/Attention-Is-All-You-Need

Attention Is All You Need paper implementation

Primary LanguagePython

Attention Is All You Need

Attention is All You Need PyTorch implementation based on Umar Jamil's Coding a Transformer from Scratch video.

Attention Is All You Need Transformer Architecture

Getting Started

To set up and run this project:

  • Create a new environment with the provided requirements.txt file:
    virtualenv venv
    source venv/bin/activate
    pip3 install -r requirements.txt
    
  • Log in to your wandb account to track the training process:
wandb login
  • Start model training
python train.py
  • Optionally, redirect Python output to a log file:
python train.py > log.txt
  • The default hyperparameters are defined in config.py and can be modified as needed.
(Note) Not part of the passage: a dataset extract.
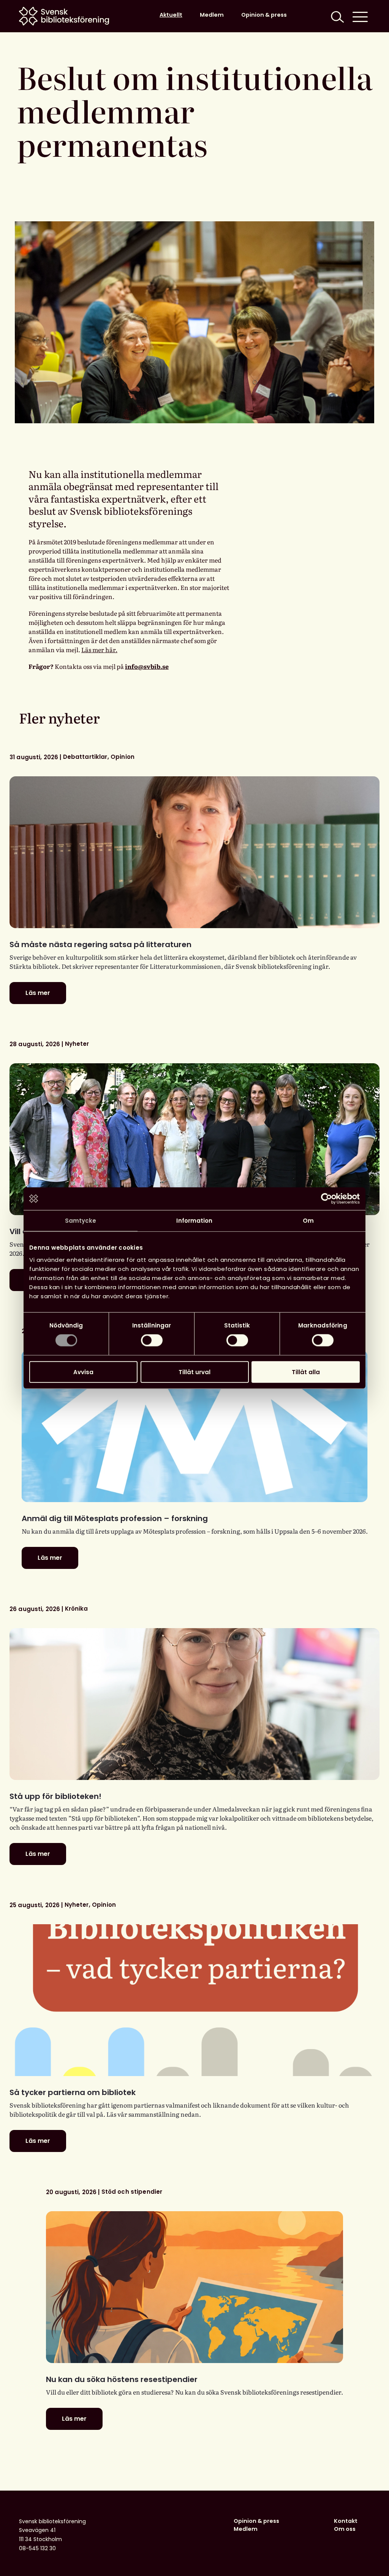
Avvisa (83, 1372)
Model card (for English-Italian)

  • Vanilla Transformer Model
  • Batch size: 8
  • d_model: 512
  • seq_len: 350
  • lr = 10e-4
  • Optimizer: Adam

Model card (for English-Russian)

  • Vanilla Transformer Model
  • Batch size: 16
  • d_model: 512
  • seq_len: 250
  • lr = 10e-4
  • Optimizer: Adam

The model was initially trained for English-to-Italian and English-to-Russian translations but with limited resources. The author trained these models for 20 epochs each; you can continue training from the provided checkpoints if needed. The logs for the training can be found here

Resume Training

To resume training from a checkpoint:

  • Create a weights directory in the root folder.
mkdir weights
  • Download the model weights from this link and place them in the weights directory.
  • The directory structure should resemble:
tree weights/
weights/
├── tmodel_00.pt
├── tmodel_01.pt
├── tmodel_02.pt
...
├── tmodel_18.pt
└── tmodel_19.pt

0 directories, 20 files
  • Continue training as usual.
python train.py

Demo App

This implementation features a demo app built on Streamlit for model inference. Please ensure that you have correctly placed the appropriate model weights in the weights folder. For instance, if you intend to utilize the English-to-Russian model, download the corresponding weights and place them in the weights folder. Once the weights are correctly situated, you can initiate model inference by executing:

streamlit run app.py